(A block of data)
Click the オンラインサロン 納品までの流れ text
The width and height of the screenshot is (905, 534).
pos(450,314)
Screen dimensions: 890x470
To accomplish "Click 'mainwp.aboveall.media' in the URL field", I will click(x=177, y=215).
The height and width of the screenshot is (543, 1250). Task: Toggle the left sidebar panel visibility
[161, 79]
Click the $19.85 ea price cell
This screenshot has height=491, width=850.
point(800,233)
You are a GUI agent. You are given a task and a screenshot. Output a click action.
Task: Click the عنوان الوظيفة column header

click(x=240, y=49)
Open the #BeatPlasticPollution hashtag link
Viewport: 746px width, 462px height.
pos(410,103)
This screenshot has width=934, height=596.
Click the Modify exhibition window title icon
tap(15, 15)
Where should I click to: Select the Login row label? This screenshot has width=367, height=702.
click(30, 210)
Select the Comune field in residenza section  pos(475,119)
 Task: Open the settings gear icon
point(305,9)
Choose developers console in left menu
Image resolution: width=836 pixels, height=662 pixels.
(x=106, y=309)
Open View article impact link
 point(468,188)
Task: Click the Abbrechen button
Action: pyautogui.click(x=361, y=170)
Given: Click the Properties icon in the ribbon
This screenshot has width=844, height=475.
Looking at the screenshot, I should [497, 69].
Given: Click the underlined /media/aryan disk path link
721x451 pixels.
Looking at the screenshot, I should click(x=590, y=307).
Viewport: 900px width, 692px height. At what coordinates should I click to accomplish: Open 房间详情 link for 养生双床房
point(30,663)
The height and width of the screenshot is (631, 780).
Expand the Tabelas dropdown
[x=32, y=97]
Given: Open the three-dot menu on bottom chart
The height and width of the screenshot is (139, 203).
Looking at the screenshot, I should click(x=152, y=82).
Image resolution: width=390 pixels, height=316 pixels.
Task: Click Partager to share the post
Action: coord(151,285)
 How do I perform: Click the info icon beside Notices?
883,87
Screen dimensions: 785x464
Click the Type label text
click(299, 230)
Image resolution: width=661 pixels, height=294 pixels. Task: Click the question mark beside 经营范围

Your instructions - Rewrite the material, replacing each "Screen dimensions" with "Display size" and leaving everything else as it is.

Answer to the problem -
Click the オンラインサロン 納品までの流れ text
The width and height of the screenshot is (905, 534).
pos(450,314)
Display size: 890x470
To accomplish "Click 'mainwp.aboveall.media' in the URL field", I will click(x=177, y=215).
The height and width of the screenshot is (543, 1250). Task: Toggle the left sidebar panel visibility
[161, 79]
Click the $19.85 ea price cell
This screenshot has height=491, width=850.
point(800,233)
You are a GUI agent. You are given a task and a screenshot. Output a click action.
Task: Click the عنوان الوظيفة column header

click(x=240, y=49)
Open the #BeatPlasticPollution hashtag link
Viewport: 746px width, 462px height.
pos(410,103)
This screenshot has width=934, height=596.
Click the Modify exhibition window title icon
tap(15, 15)
Where should I click to: Select the Login row label? This screenshot has width=367, height=702.
click(30, 210)
Select the Comune field in residenza section  pos(475,119)
 Task: Open the settings gear icon
point(305,9)
Choose developers console in left menu
Image resolution: width=836 pixels, height=662 pixels.
(x=106, y=309)
Open View article impact link
 point(468,188)
Task: Click the Abbrechen button
Action: pyautogui.click(x=361, y=170)
Given: Click the Properties icon in the ribbon
This screenshot has width=844, height=475.
Looking at the screenshot, I should [497, 69].
Given: Click the underlined /media/aryan disk path link
721x451 pixels.
Looking at the screenshot, I should click(x=590, y=307).
Viewport: 900px width, 692px height. At what coordinates should I click to accomplish: Open 房间详情 link for 养生双床房
point(30,663)
The height and width of the screenshot is (631, 780).
Expand the Tabelas dropdown
[x=32, y=97]
Given: Open the three-dot menu on bottom chart
The height and width of the screenshot is (139, 203).
Looking at the screenshot, I should click(x=152, y=82).
Image resolution: width=390 pixels, height=316 pixels.
Task: Click Partager to share the post
Action: coord(151,285)
 How do I perform: Click the info icon beside Notices?
883,87
Display size: 785x464
Click the Type label text
click(299, 230)
Image resolution: width=661 pixels, height=294 pixels. Task: Click the question mark beside 经营范围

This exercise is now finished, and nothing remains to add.